26 Aurigae

Observation data Epoch J2000 Equinox ICRS
- Constellation: Auriga
- Right ascension: 05^{h} 38^{m} 38.08510^{s}
- Declination: +30° 29′ 32.7054″
- Apparent magnitude (V): 5.406 (6.29 / 6.21)

Characteristics
- Spectral type: G8III + A1IV or B9.5V
- U−B color index: +0.25
- B−V color index: +0.45
- Variable type: suspected

Astrometry
- Proper motion (μ): RA: −21.32 mas/yr Dec.: −10.10 mas/yr
- Distance: 163 pc
- Absolute magnitude (M_{V}): −0.29

Orbit
- Primary: 26 Aur A
- Name: 26 Aur B
- Period (P): 52.735±0.156 yr
- Semi-major axis (a): 0.154±0.001" (21.1+3.2 −2.4 AU)
- Eccentricity (e): 0.653±0.002
- Inclination (i): 124.22±0.29°
- Longitude of the node (Ω): 127.08±0.38°
- Periastron epoch (T): 1974.927±0.026
- Argument of periastron (ω) (secondary): 309.07±0.14°

Details

26 Aur A
- Mass: 2.1 ± 1.0 M_{☉}

26 Aur B
- Mass: 3.0 ± 0.4 M_{☉}
- Other designations: 26 Aur, BD+30°963, GC 7002, HD 37269, HIP 26536, HR 1914, SAO 58280, PPM 70656, ADS 4229, WDS J05386+3030, GSC 02404-01350

Database references
- SIMBAD: data

= 26 Aurigae =

Star in the constellation Auriga

26 Aurigae is a binary star system in the northern constellation of Auriga. It is visible to the naked eye as a faint star with an apparent visual magnitude of 5.41.

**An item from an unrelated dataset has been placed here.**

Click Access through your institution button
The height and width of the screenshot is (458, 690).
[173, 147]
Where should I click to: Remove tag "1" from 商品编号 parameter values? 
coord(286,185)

The distance to this system remains poorly constrained. The new Hipparcos reduction gives a parallax of 5.76±6.42. The original Hipparcos parallax was given as 7.29±0.96, leading to a distance of 137.2±20.8 pc being assumed in many texts. A distance of 163 pc has been derived from fitting the spectrum.

26 Aurigae is a visual binary system, and the two stars orbit each other every 52.735 years with an ellipticity of 0.653 and an angular separation 0.154 arcsecond. The system is made of a magnitude 6.29 G-type red giant, and a hotter magnitude 6.21 star that has been classified as an early B-type main-sequence star to an A-type subgiant star. Component A is the cool giant star, the brighter but less massive of the pair. The hotter star is sometimes listed as the primary on the basis of its stronger showing in the blended spectrum.